Palermo è la città in cui i Cantieri Culturali della Zisa sono
principalmente un deserto di capannoni abbandonati all'incuria, dove
vivacchiano nell'alienazione dalla città l'Istituto Gramsci, il Goethe Institut
e qualche altra cosa non meglio definita. Solo il Pride è riuscito ad aprire
alla città i Cantieri, ma il giorno dopo la fine della manifestazione era tutto
come prima.
Palermo è la città in cui la maratona cittadina è disprezzata dagli
automobilisti palermitani incapaci di rinunciare per un giorno alla macchina.
Palermo è la città in cui il senso civico è un miraggio; Palermo è la
capitale del palermitano orgoglioso, cieco e offeso nell'onore per questa
esclusione, «perché qui c'è la cattedrale, il centro storico quattro volte più
grande di quello di Firenze e il mare di Mondello», tralasciando in malafede la
puzza imperante (ecco, Palermo potrebbe essere a buon diritto Capitale mondiale
delle puzze per strada), la sporcizia, il traffico, il caos a ogni ora del
giorno, il centro storico devastato dalla movida e dal business degli alcolici,
la mafia e l'omertà (sì, c'è ancora).
Poi dicono che con la cultura non si mangia. Il problema è che a Palermo
si mangia e basta. Ma forse è più facile valorizzare panelle, crocché e tequila
bum-bum, e non la cultura e la storia e l'arte di questa città. C'è ancora
tanto da scoprire, valorizzare, studiare e far conoscere, come ad esempio gli
archivi dell'Ucciardone (solo per citare un caso).

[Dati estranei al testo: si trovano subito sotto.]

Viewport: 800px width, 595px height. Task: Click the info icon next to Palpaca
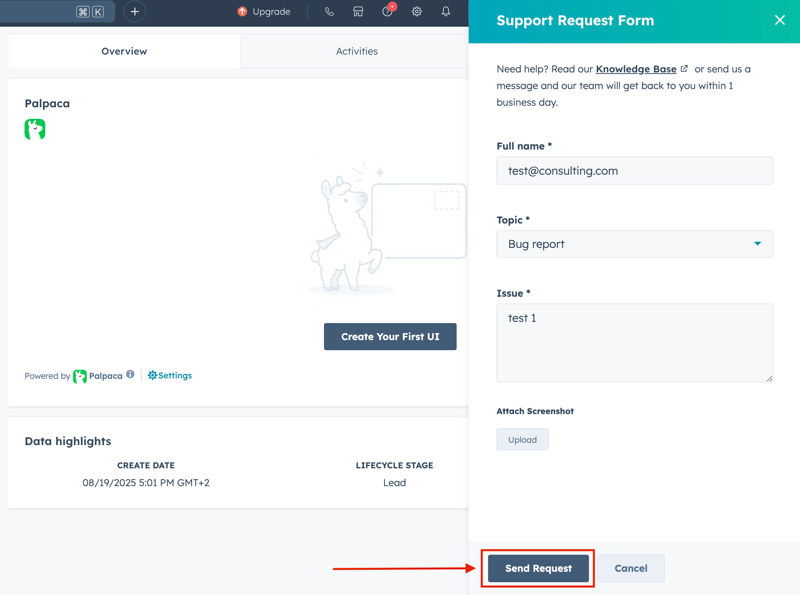(130, 375)
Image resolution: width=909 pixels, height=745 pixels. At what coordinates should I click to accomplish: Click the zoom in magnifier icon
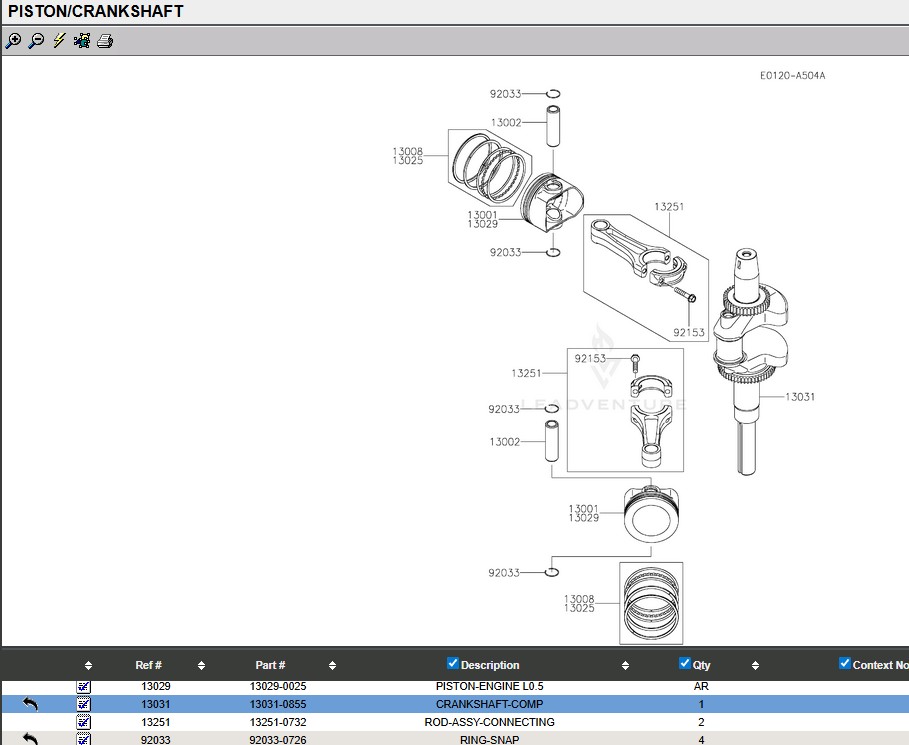pos(13,41)
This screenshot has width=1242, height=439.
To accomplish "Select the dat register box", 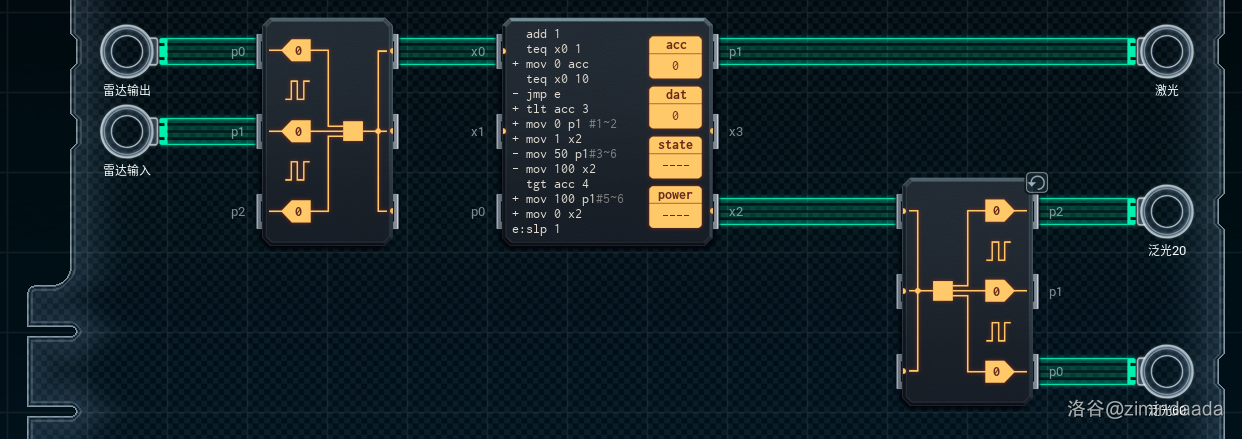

Il Comune di Palermo, di concerto con la Regione siciliana, avrebbe fatto
meglio a investire quei pochi soldi che ci sono, e che sono stati spesi per la
campagne di immagine e pubblicitaria per la candidatura, per migliorare i
servizi della cultura, iniziando proprio dalla Biblioteca Comunale e cercando
di favorire quella fascia diseredata (e colpevole) di giovani, che hanno tante
belle lauree e qualche idea e potrebbe giovare di un investimento reale sulla
cultura che preveda progetti a lungo termine e non eventi o avvenimenti. Allora
sì che Palermo sarebbe la vera capitale della cultura del Mediterraneo.
Evidentemente per adesso preferisce essere altro.